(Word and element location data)

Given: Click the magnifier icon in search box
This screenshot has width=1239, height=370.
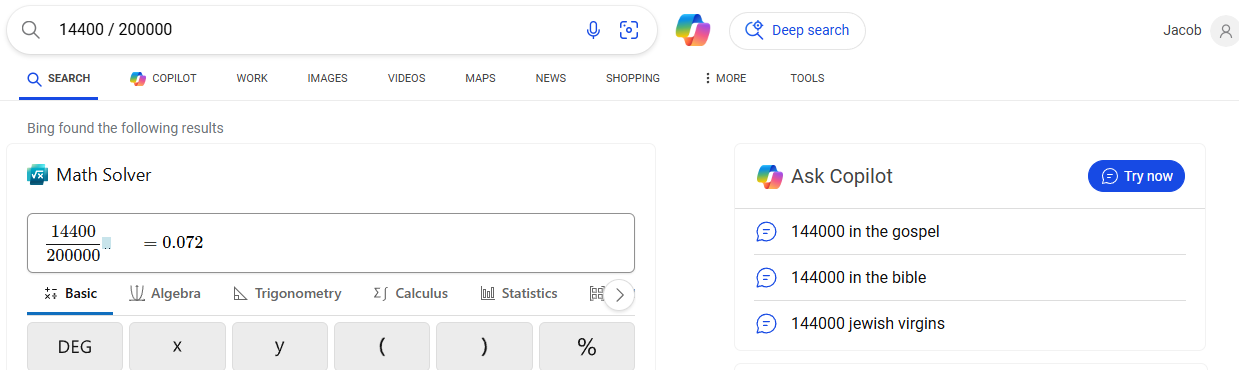Looking at the screenshot, I should pos(30,30).
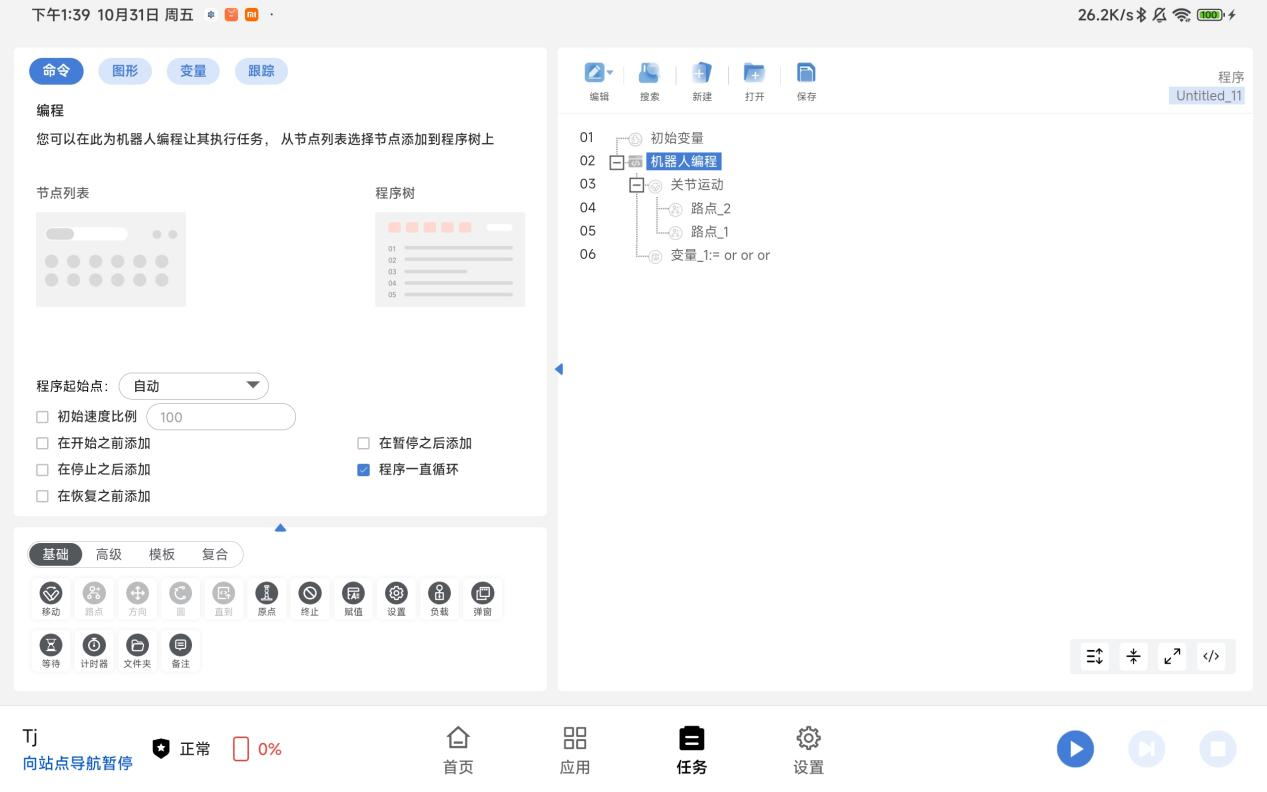This screenshot has height=792, width=1267.
Task: Click the 赋值 (Assign) node icon
Action: [353, 598]
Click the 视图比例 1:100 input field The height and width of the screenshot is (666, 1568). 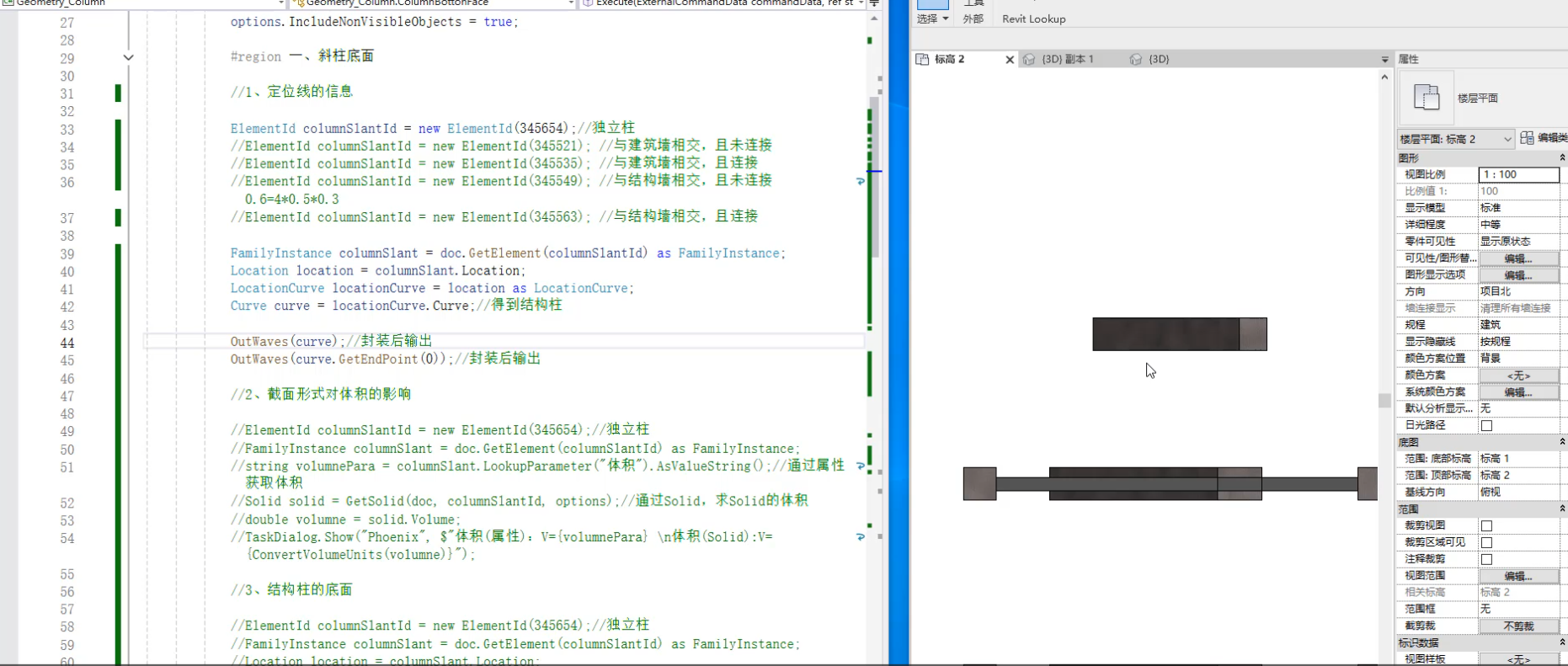tap(1518, 174)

◆ **Short problem**: Print the stretch from the start of the records through the line containing "Action: [353, 598]", both ends included, reproducing each line unchanged. Leave the pictures out of your answer.

◆ **Finished task**:
Given: Click the magnifier icon in search box
This screenshot has width=1239, height=370.
Looking at the screenshot, I should pos(30,30).
This screenshot has height=792, width=1267.
Task: Click the 赋值 (Assign) node icon
Action: [353, 598]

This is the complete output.